Soul food: Dan 8-10; Mark 4:13-25; Ps 144:1-8; Prov 10:19-21
2 Chronicles 20:17 NIV
Fifth, stand firm. Notice what God told Jehoshaphat: “Stand firm.” What does it mean to “stand firm” when you’re in a crisis? It’s a mental attitude of quiet confidence that says, “I’m going to trust God.” One pastor writes: “This is something I’m slowly learning; it’s never God’s will for me to run from a difficult situation. If I do, the situation will only follow and catch up with me a little further down the line. It may not look the same, but it will be the same. Why? Because God wants to teach me that He is sufficient for any problem. If we don’t learn this today, we may learn it next week. If we don’t learn it next week, we may learn it next year. But eventually we’ll learn it – and the sooner the better.
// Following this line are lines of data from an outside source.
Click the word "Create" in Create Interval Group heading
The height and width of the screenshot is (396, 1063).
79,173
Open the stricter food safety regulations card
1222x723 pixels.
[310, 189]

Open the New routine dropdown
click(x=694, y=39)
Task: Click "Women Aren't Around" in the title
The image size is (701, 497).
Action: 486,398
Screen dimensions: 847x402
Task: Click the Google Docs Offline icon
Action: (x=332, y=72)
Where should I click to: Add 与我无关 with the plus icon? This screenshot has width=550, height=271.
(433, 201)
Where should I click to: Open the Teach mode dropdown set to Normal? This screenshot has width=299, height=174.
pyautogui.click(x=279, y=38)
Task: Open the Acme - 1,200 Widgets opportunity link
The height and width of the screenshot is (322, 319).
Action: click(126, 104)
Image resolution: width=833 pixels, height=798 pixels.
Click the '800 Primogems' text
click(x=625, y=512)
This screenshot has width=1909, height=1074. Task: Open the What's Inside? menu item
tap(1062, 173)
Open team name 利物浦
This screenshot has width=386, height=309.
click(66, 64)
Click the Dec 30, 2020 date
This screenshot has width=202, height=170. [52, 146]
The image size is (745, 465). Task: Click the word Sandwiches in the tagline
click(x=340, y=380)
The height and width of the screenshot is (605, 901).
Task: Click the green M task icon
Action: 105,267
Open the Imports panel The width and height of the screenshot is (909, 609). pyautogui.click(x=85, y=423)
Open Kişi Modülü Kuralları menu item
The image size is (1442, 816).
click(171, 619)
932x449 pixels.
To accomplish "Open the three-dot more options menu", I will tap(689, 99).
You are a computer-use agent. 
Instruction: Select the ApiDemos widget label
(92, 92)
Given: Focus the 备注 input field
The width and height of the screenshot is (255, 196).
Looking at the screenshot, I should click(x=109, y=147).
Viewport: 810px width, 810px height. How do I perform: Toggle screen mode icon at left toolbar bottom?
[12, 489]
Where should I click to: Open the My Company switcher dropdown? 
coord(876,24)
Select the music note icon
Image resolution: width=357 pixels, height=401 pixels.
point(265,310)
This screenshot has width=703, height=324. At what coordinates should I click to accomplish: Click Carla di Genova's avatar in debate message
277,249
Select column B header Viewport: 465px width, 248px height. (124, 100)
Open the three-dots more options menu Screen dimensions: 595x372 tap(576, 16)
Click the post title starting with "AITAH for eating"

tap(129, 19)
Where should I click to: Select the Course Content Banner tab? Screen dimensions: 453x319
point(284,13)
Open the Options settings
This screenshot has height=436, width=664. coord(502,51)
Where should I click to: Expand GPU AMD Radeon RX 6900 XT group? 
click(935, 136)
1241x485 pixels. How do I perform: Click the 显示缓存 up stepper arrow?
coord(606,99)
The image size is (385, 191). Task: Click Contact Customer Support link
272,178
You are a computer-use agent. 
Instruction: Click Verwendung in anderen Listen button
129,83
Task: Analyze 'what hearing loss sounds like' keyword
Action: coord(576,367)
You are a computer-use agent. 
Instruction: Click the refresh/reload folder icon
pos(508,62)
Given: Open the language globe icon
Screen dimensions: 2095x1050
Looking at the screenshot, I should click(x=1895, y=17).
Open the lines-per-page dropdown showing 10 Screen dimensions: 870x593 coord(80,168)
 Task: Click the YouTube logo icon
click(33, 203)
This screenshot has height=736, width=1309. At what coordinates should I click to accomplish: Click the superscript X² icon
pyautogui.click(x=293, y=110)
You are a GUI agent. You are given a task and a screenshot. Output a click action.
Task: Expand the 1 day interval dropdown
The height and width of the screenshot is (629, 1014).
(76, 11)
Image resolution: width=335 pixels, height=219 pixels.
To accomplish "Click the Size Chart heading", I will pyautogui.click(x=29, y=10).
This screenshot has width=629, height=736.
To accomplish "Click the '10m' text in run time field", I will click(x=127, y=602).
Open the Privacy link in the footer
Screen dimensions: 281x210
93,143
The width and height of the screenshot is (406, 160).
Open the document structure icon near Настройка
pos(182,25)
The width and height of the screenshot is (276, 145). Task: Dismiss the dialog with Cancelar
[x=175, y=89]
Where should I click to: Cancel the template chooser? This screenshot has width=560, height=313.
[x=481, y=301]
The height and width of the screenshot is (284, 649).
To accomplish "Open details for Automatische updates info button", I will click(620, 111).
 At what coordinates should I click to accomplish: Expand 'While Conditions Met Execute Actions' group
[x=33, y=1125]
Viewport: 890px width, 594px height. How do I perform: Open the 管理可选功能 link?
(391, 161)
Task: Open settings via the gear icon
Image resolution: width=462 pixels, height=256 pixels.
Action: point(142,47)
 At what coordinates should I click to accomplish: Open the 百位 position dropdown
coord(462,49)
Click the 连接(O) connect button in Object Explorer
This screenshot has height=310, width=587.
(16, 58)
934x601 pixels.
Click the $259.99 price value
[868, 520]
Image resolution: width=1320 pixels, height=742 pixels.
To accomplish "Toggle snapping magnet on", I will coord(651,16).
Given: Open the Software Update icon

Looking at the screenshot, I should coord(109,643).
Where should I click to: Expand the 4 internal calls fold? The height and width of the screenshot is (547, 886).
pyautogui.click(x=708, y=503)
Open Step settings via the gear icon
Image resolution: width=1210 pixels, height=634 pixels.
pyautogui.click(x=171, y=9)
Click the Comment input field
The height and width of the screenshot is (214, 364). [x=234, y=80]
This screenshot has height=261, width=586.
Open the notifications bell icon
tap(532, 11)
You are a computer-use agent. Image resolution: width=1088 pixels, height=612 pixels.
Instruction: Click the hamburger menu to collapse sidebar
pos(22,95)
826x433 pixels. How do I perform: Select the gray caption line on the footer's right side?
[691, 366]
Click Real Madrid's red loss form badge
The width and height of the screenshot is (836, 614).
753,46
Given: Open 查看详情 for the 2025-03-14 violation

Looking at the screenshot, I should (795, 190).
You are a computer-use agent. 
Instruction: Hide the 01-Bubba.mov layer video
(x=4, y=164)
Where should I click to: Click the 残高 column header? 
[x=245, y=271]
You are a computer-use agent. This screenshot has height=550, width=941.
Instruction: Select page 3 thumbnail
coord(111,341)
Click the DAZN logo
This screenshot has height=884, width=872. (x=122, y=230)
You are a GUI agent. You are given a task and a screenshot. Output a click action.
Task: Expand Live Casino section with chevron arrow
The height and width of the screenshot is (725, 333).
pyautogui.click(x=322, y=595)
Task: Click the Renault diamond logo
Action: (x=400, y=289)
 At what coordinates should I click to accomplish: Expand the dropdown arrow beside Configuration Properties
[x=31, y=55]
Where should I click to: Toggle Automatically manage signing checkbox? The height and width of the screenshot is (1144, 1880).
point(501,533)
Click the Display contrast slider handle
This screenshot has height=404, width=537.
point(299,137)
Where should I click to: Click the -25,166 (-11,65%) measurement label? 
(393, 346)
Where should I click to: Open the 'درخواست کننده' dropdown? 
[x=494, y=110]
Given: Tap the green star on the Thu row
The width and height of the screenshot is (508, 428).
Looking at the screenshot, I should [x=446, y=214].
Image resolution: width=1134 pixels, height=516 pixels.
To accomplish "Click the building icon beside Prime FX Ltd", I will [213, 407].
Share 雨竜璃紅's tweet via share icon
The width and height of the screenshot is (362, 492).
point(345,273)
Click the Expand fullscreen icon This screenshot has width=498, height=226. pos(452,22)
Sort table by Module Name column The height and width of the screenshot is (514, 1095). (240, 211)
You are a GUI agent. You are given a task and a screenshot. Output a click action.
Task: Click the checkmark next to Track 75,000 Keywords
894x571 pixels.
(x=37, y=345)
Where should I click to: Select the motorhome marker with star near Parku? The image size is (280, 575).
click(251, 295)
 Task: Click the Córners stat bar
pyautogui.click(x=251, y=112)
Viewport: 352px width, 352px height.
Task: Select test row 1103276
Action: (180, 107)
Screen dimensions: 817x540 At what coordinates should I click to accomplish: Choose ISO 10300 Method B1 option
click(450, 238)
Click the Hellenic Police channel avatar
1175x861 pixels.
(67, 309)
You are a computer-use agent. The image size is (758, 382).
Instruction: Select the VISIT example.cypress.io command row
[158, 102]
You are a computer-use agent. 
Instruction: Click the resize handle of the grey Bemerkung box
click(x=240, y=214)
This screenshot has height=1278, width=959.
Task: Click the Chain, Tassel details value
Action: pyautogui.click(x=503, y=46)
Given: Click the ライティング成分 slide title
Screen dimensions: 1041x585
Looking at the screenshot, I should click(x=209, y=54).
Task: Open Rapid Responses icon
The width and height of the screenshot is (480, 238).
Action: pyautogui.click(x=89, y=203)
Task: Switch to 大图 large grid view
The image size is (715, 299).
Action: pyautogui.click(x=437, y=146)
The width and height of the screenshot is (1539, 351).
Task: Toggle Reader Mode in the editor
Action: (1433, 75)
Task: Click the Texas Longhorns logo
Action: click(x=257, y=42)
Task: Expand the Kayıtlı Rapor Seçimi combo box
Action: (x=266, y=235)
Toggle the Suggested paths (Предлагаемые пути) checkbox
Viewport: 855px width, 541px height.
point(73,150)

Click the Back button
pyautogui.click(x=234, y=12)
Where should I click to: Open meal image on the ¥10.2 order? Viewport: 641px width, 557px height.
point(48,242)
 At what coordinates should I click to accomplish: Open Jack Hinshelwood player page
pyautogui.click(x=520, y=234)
We can save ourselves problems by standing firm and waiting on God in quiet confidence.” So what do we stand firm on? “Have faith in the Lord your God and you will be upheld; have faith in his prophets and you will be successful” (v. 20 NIV). First, we need to stand firm on the character of God. God is faithful, and we can depend on Him. Second, we need to stand firm on the writings that He has given us through His prophets – in other words, the truth of the Bible. The Bible is God’s Word, and we need only rely in quiet confidence on His written promises. So the word for you today is: Stand firm on the unchanging character of God and the unchanging promises of His Word.